Más de una vaquera pensó en el viejo inglés Wordsworth del bachiller, quien, vagando solo como nube que flota sobre valles y cerros, vio de pronto una muchedumbre, una gran hueste de narcisos dorados. Pero aquellos ásteres no eran ni una muchedumbre ni una hueste: eran un planeta, un universo, un condenado infinito de flores. ¿Quién habría pensado que la pradera de Gary Cooper, la de Caballo Loco, la de las carretas hacia el Oeste, que el duro y liso vientre dé la pradera de América se convertía en septiembre en un jardín tal de flores gentiles? Por todas partes se balanceaban los ásteres como si practicasen un arte pendular. La pureza del movimiento despertaba en los pulgares de Sissy el Gran Picor, pero la peonada estaba sobrecogida por la solitaria magnitud del espectáculo, y cabalgaban, todas ellas, de vuelta hacia el rancho, con un delicado rumor de paz en el pensamiento y los ásteres del corazón saliendo a la luz.

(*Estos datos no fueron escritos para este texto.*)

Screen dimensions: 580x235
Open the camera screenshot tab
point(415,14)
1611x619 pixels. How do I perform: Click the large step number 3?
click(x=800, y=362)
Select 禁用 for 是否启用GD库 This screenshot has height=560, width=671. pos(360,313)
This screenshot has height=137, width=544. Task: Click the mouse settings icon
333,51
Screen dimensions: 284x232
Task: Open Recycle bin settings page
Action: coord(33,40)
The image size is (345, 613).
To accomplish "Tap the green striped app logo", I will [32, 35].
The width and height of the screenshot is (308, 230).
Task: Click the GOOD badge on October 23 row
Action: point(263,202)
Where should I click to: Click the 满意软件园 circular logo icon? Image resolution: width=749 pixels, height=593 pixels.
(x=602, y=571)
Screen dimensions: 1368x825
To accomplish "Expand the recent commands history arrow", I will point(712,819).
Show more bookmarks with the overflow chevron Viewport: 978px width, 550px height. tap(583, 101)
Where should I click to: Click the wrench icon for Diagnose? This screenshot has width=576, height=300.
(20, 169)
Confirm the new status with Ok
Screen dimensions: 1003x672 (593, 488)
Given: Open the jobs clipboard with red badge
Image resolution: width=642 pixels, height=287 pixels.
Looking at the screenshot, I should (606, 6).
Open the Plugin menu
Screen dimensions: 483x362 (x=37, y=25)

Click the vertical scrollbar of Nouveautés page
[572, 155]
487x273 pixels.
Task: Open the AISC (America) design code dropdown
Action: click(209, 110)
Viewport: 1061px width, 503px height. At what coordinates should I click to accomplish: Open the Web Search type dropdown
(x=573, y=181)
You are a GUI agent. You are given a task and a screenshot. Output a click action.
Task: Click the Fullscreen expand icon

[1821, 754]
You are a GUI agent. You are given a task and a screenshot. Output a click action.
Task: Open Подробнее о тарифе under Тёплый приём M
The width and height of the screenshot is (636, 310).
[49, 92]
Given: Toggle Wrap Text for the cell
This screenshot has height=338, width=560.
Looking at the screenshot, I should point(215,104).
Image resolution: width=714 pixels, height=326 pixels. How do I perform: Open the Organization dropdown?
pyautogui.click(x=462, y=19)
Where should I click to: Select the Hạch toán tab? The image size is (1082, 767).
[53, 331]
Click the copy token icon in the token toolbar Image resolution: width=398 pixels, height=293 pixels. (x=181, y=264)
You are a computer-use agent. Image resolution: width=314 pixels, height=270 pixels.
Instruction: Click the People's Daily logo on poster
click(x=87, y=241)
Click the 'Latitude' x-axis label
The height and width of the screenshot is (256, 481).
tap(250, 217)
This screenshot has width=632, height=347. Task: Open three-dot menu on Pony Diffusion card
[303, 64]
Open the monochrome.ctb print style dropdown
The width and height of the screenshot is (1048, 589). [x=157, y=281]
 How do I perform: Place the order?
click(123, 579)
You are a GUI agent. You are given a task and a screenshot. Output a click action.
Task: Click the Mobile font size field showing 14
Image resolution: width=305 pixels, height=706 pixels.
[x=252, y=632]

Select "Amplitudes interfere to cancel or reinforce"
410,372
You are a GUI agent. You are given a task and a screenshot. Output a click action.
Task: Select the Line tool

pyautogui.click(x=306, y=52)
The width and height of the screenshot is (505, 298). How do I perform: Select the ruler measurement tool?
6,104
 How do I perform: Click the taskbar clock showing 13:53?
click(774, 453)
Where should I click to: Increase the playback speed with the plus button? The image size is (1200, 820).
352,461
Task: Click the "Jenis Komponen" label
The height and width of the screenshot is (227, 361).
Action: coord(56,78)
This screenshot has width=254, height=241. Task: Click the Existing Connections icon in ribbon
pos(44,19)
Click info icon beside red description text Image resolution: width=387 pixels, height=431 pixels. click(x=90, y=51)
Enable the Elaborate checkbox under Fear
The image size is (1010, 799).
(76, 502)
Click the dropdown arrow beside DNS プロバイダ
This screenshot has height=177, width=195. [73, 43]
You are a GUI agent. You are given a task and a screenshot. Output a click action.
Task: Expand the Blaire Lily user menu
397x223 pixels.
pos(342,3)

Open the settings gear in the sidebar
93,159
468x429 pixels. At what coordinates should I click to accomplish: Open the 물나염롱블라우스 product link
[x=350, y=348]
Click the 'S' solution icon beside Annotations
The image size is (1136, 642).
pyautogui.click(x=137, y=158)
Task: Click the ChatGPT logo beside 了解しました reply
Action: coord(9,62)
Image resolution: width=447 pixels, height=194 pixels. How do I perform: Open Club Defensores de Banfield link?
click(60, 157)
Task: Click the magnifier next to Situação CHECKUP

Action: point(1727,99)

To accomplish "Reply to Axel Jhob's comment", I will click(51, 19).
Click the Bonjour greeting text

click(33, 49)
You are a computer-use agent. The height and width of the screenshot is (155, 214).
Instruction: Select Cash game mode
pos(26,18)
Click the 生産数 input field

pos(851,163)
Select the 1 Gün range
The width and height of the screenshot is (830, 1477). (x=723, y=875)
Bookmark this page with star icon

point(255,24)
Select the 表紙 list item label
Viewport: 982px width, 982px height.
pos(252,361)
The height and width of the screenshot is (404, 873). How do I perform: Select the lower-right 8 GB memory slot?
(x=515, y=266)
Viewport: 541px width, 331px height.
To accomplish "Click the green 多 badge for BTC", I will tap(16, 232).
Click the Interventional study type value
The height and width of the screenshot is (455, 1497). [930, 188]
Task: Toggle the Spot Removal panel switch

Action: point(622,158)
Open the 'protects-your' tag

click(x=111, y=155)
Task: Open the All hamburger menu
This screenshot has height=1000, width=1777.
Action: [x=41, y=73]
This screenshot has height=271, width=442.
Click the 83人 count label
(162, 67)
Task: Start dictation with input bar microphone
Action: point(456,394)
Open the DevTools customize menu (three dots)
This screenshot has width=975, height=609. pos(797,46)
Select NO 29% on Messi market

A su llegada, vieron que la cabra, a la que habían atado a la valla del corral con una larga soga, devoraba afanosa la cubierta del descapotable de los cineastas. Se había comido ya la tapicería del asiento delantero y parte del volante de la limusina Cadillac de la señorita Adrián. Y, como entremeses quizás, había recorrido el tendedero del barracón, devorando no menos de catorce pares de bragas, incluidas las de piel de serpiente de Delores, los bikinis de encaje de Heather y el par único de bragas transparentes de Frederick’s de Hollywood, con su recorte en forma de corazón, de Kym.
Aquella noche, alrededor del fuego, se pensaron cosas distintas sobre las cabras.